Tiradentes
- Full name: Grêmio Esportivo Tiradentes
- Founded: February 3, 1967
- Dissolved: 2001
- Ground: Ceilândia, DF
- Capacity: 30,000
| Home colors | Away colors |

= Grêmio Esportivo Tiradentes =

Grêmio Esportivo Tiradentes, commonly known as Tiradentes, was a Brazilian football team, based in city of Ceilândia, in the Distrito Federal, founded in 1967 and dissolved circa 2001. The winner of the Championship of the Federal District of 1988 competed five times in the Série C and once in the Série B and in the Copa do Brasil.
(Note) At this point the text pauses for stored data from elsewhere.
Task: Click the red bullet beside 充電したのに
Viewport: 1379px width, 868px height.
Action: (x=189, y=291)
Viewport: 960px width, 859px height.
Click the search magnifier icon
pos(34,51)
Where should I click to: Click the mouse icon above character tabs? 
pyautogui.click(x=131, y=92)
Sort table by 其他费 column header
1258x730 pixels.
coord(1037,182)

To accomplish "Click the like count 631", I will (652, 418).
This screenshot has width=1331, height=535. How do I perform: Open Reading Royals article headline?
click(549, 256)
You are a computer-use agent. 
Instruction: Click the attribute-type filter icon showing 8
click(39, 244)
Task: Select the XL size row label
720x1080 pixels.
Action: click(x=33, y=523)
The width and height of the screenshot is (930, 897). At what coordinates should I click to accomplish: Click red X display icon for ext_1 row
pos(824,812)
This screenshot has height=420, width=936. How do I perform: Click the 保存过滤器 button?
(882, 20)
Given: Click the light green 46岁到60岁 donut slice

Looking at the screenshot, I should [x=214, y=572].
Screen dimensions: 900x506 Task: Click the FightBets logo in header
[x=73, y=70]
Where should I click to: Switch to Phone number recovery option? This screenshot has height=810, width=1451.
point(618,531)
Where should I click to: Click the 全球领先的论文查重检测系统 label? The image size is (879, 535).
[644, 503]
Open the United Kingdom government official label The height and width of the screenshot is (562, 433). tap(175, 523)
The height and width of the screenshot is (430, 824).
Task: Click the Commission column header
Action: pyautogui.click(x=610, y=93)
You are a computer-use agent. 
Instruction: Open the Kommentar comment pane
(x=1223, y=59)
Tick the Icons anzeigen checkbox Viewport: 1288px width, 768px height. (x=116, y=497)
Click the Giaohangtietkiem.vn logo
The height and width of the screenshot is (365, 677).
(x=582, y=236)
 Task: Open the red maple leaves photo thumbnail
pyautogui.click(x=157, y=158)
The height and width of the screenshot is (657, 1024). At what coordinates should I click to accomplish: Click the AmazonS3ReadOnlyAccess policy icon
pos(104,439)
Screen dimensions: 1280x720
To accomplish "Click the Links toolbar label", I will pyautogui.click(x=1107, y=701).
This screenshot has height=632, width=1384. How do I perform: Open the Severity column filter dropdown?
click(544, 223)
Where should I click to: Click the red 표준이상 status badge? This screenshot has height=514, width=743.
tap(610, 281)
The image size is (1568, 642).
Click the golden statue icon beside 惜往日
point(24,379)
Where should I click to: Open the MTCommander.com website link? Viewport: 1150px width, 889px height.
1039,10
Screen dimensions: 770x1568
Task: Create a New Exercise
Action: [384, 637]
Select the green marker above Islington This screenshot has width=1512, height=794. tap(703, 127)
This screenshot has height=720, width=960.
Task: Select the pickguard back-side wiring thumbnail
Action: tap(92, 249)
For a short time, the club was known as Flamengo Esportivo Tiradentes de Brasília.

==History==
The club was founded on February 3, 1967. Tiradentes won the Campeonato Brasiliense in 1988. The club competed in the Série C in 1988, when they reached the Third Stage, in 1992, when they were eliminated in the First Stage, in 1993, when they gained promotion to the 1994 Série B, and in 1995, when they were eliminated in the First Stage of that season's Série C. They were eliminated in the Second Round of the 1989 Copa do Brasil by Sport Club Corinthians Paulista. Tiradentes competed in the Série B in 1994, when they were eliminated in the First Stage of the competition and relegated. The club competed in the Série C in 1995, when they were eliminated in the First Stage of the competition. Between 1995 and 1996, due to a partnership with Clube de Regatas do Flamengo, the club was renamed to Flamengo Esportivo Tiradentes de Brasília. Tiradentes eventually folded.

==Honours==
===State===
- Campeonato Brasiliense
  - Winners (1): 1988
  - Runners-up (1): 1992

=== Women's Football ===
- Campeonato Brasiliense de Futebol Feminino
  - Winners (1): 1997

==Stadium==

Grêmio Esportivo Tiradentes played their home games at Serejão. The stadium has a maximum capacity of 30,000 people.

==References and notes==
- José Ricardo Almeida: Clubes de Brasília: Tiradentes, Almanaque do Futebol Brasíliense, 27 November 2012.